Copy every line of the records below verbatim, preserving their order and line breaks.

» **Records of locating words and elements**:
____
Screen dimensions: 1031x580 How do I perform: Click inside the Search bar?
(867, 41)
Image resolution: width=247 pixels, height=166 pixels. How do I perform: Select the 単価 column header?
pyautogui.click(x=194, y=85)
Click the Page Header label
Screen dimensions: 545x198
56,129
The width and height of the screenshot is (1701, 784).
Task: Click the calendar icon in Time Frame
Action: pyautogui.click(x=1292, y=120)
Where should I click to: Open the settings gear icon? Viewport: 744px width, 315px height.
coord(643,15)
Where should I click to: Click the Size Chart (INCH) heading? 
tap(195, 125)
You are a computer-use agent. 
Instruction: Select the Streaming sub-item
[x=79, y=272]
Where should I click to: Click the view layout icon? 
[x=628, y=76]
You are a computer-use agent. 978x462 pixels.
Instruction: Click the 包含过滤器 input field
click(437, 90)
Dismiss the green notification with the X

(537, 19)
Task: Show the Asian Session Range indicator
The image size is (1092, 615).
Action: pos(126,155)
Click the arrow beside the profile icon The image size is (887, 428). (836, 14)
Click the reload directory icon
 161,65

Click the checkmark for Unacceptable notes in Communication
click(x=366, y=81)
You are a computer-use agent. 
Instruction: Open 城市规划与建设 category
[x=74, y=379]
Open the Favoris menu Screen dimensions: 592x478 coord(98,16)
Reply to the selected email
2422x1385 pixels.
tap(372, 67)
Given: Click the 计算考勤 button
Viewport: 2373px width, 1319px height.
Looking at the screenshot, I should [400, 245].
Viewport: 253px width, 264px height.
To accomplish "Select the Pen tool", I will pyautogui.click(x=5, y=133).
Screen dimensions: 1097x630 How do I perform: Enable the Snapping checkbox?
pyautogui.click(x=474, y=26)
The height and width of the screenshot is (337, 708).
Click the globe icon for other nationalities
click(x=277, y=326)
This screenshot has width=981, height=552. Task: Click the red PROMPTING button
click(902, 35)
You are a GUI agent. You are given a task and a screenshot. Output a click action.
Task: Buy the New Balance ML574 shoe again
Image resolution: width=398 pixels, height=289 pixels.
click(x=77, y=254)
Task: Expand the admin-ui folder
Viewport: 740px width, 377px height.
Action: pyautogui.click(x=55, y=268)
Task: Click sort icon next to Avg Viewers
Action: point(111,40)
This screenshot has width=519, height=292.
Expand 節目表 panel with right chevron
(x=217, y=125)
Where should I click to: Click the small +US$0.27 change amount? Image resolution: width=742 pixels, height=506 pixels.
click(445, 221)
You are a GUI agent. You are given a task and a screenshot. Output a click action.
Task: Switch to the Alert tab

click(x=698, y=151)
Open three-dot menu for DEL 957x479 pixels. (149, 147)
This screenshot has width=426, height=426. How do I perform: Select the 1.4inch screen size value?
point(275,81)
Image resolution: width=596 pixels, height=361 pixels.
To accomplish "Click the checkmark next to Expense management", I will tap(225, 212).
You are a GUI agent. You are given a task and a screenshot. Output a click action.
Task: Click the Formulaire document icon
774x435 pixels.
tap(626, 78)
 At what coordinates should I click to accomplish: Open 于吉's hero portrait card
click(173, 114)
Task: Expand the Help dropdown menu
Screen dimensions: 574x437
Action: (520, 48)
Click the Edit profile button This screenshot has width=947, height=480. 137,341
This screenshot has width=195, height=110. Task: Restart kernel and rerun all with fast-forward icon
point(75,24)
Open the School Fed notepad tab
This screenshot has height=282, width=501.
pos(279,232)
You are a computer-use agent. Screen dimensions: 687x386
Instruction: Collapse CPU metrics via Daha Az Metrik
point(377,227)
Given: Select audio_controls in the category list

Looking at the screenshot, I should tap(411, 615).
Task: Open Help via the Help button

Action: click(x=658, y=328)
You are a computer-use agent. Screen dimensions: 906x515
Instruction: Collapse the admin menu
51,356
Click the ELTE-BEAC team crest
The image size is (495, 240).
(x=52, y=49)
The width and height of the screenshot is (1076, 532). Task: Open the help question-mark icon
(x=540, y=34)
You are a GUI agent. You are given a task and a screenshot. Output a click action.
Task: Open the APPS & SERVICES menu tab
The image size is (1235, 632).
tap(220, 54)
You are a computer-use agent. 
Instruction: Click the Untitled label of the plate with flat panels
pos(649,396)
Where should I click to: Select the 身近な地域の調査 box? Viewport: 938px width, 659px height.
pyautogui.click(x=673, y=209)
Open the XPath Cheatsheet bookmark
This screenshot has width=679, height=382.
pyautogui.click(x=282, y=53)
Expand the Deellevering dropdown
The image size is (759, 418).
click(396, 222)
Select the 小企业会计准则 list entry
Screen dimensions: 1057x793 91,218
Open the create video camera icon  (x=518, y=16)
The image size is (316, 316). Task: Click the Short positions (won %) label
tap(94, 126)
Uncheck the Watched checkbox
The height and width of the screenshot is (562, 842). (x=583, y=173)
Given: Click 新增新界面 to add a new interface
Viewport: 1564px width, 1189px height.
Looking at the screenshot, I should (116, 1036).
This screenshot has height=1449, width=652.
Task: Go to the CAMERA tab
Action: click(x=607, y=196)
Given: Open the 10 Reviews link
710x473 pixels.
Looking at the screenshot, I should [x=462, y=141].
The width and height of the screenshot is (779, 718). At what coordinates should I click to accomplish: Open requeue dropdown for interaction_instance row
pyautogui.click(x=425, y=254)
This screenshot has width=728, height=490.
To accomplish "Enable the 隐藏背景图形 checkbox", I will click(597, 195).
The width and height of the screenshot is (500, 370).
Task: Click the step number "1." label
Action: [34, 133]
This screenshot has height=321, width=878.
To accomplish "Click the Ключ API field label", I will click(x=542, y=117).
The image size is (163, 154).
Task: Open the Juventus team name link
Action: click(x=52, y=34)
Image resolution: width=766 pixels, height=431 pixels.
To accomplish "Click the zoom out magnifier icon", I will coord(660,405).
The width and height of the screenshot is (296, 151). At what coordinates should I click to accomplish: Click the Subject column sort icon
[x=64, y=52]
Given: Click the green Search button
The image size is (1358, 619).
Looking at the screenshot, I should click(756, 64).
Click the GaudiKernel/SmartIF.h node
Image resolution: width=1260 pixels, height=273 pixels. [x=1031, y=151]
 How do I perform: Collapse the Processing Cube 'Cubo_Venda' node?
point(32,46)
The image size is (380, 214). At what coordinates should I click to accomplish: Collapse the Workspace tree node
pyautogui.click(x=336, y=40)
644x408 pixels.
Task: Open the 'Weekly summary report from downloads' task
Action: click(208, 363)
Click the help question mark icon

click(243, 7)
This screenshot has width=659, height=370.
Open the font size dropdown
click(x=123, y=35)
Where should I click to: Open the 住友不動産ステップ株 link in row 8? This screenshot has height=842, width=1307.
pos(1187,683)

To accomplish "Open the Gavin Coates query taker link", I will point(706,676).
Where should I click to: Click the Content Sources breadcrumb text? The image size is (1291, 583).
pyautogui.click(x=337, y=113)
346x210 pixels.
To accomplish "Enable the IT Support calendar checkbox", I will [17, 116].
____
» **Answer for the task**:
Screen dimensions: 1031x580 How do I perform: Click inside the Search bar?
(867, 41)
Image resolution: width=247 pixels, height=166 pixels. How do I perform: Select the 単価 column header?
pyautogui.click(x=194, y=85)
Click the Page Header label
Screen dimensions: 545x198
56,129
The width and height of the screenshot is (1701, 784).
Task: Click the calendar icon in Time Frame
Action: pyautogui.click(x=1292, y=120)
Where should I click to: Open the settings gear icon? Viewport: 744px width, 315px height.
coord(643,15)
Where should I click to: Click the Size Chart (INCH) heading? 
tap(195, 125)
You are a computer-use agent. 
Instruction: Select the Streaming sub-item
[x=79, y=272]
Where should I click to: Click the view layout icon? 
[x=628, y=76]
You are a computer-use agent. 978x462 pixels.
Instruction: Click the 包含过滤器 input field
click(437, 90)
Dismiss the green notification with the X

(537, 19)
Task: Show the Asian Session Range indicator
The image size is (1092, 615).
Action: pos(126,155)
Click the arrow beside the profile icon The image size is (887, 428). (836, 14)
Click the reload directory icon
 161,65

Click the checkmark for Unacceptable notes in Communication
click(x=366, y=81)
You are a computer-use agent. 
Instruction: Open 城市规划与建设 category
[x=74, y=379]
Open the Favoris menu Screen dimensions: 592x478 coord(98,16)
Reply to the selected email
2422x1385 pixels.
tap(372, 67)
Given: Click the 计算考勤 button
Viewport: 2373px width, 1319px height.
Looking at the screenshot, I should [400, 245].
Viewport: 253px width, 264px height.
To accomplish "Select the Pen tool", I will pyautogui.click(x=5, y=133).
Screen dimensions: 1097x630 How do I perform: Enable the Snapping checkbox?
pyautogui.click(x=474, y=26)
The height and width of the screenshot is (337, 708).
Click the globe icon for other nationalities
click(x=277, y=326)
This screenshot has width=981, height=552. Task: Click the red PROMPTING button
click(902, 35)
You are a GUI agent. You are given a task and a screenshot. Output a click action.
Task: Buy the New Balance ML574 shoe again
Image resolution: width=398 pixels, height=289 pixels.
click(x=77, y=254)
Task: Expand the admin-ui folder
Viewport: 740px width, 377px height.
Action: pyautogui.click(x=55, y=268)
Task: Click sort icon next to Avg Viewers
Action: point(111,40)
This screenshot has width=519, height=292.
Expand 節目表 panel with right chevron
(x=217, y=125)
Where should I click to: Click the small +US$0.27 change amount? Image resolution: width=742 pixels, height=506 pixels.
click(445, 221)
You are a GUI agent. You are given a task and a screenshot. Output a click action.
Task: Switch to the Alert tab

click(x=698, y=151)
Open three-dot menu for DEL 957x479 pixels. (149, 147)
This screenshot has width=426, height=426. How do I perform: Select the 1.4inch screen size value?
point(275,81)
Image resolution: width=596 pixels, height=361 pixels.
To accomplish "Click the checkmark next to Expense management", I will tap(225, 212).
You are a GUI agent. You are given a task and a screenshot. Output a click action.
Task: Click the Formulaire document icon
774x435 pixels.
tap(626, 78)
 At what coordinates should I click to accomplish: Open 于吉's hero portrait card
click(173, 114)
Task: Expand the Help dropdown menu
Screen dimensions: 574x437
Action: (520, 48)
Click the Edit profile button This screenshot has width=947, height=480. 137,341
This screenshot has width=195, height=110. Task: Restart kernel and rerun all with fast-forward icon
point(75,24)
Open the School Fed notepad tab
This screenshot has height=282, width=501.
pos(279,232)
You are a computer-use agent. Screen dimensions: 687x386
Instruction: Collapse CPU metrics via Daha Az Metrik
point(377,227)
Given: Select audio_controls in the category list

Looking at the screenshot, I should tap(411, 615).
Task: Open Help via the Help button

Action: click(x=658, y=328)
You are a computer-use agent. Screen dimensions: 906x515
Instruction: Collapse the admin menu
51,356
Click the ELTE-BEAC team crest
The image size is (495, 240).
(x=52, y=49)
The width and height of the screenshot is (1076, 532). Task: Open the help question-mark icon
(x=540, y=34)
You are a GUI agent. You are given a task and a screenshot. Output a click action.
Task: Open the APPS & SERVICES menu tab
The image size is (1235, 632).
tap(220, 54)
You are a computer-use agent. 
Instruction: Click the Untitled label of the plate with flat panels
pos(649,396)
Where should I click to: Select the 身近な地域の調査 box? Viewport: 938px width, 659px height.
pyautogui.click(x=673, y=209)
Open the XPath Cheatsheet bookmark
This screenshot has width=679, height=382.
pyautogui.click(x=282, y=53)
Expand the Deellevering dropdown
The image size is (759, 418).
click(396, 222)
Select the 小企业会计准则 list entry
Screen dimensions: 1057x793 91,218
Open the create video camera icon  (x=518, y=16)
The image size is (316, 316). Task: Click the Short positions (won %) label
tap(94, 126)
Uncheck the Watched checkbox
The height and width of the screenshot is (562, 842). (x=583, y=173)
Given: Click 新增新界面 to add a new interface
Viewport: 1564px width, 1189px height.
Looking at the screenshot, I should (116, 1036).
This screenshot has height=1449, width=652.
Task: Go to the CAMERA tab
Action: click(x=607, y=196)
Given: Open the 10 Reviews link
710x473 pixels.
Looking at the screenshot, I should [x=462, y=141].
The width and height of the screenshot is (779, 718). At what coordinates should I click to accomplish: Open requeue dropdown for interaction_instance row
pyautogui.click(x=425, y=254)
This screenshot has width=728, height=490.
To accomplish "Enable the 隐藏背景图形 checkbox", I will click(597, 195).
The width and height of the screenshot is (500, 370).
Task: Click the step number "1." label
Action: [34, 133]
This screenshot has height=321, width=878.
To accomplish "Click the Ключ API field label", I will click(x=542, y=117).
The image size is (163, 154).
Task: Open the Juventus team name link
Action: click(x=52, y=34)
Image resolution: width=766 pixels, height=431 pixels.
To accomplish "Click the zoom out magnifier icon", I will coord(660,405).
The width and height of the screenshot is (296, 151). At what coordinates should I click to accomplish: Click the Subject column sort icon
[x=64, y=52]
Given: Click the green Search button
The image size is (1358, 619).
Looking at the screenshot, I should click(756, 64).
Click the GaudiKernel/SmartIF.h node
Image resolution: width=1260 pixels, height=273 pixels. [x=1031, y=151]
 How do I perform: Collapse the Processing Cube 'Cubo_Venda' node?
point(32,46)
The image size is (380, 214). At what coordinates should I click to accomplish: Collapse the Workspace tree node
pyautogui.click(x=336, y=40)
644x408 pixels.
Task: Open the 'Weekly summary report from downloads' task
Action: click(208, 363)
Click the help question mark icon

click(243, 7)
This screenshot has width=659, height=370.
Open the font size dropdown
click(x=123, y=35)
Where should I click to: Open the 住友不動産ステップ株 link in row 8? This screenshot has height=842, width=1307.
pos(1187,683)

To accomplish "Open the Gavin Coates query taker link", I will point(706,676).
Where should I click to: Click the Content Sources breadcrumb text? The image size is (1291, 583).
pyautogui.click(x=337, y=113)
346x210 pixels.
To accomplish "Enable the IT Support calendar checkbox", I will [17, 116].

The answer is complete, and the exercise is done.